Task to carry out: Put the lines from the start of the material through the line containing "This screenshot has" into a numbered list, leaving out blank lines.

Materials provided:
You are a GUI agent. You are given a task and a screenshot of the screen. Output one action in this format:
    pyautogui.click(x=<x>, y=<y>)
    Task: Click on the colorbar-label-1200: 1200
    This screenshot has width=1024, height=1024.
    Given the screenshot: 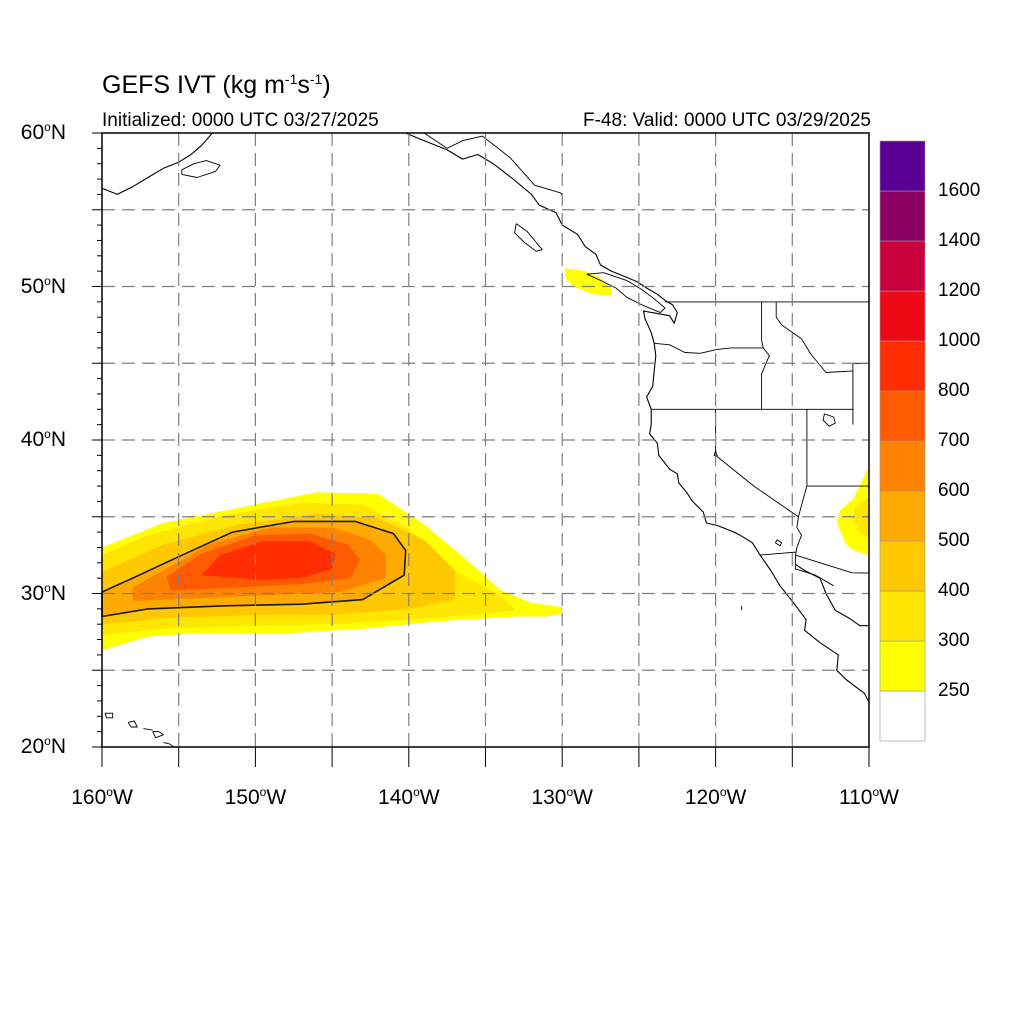 What is the action you would take?
    pyautogui.click(x=959, y=291)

Written solution:
1. You are a GUI agent. You are given a task and a screenshot of the screen. Output one action in this format:
2.     pyautogui.click(x=<x>, y=<y>)
3.     Task: Click on the colorbar-label-1200: 1200
4.     This screenshot has width=1024, height=1024.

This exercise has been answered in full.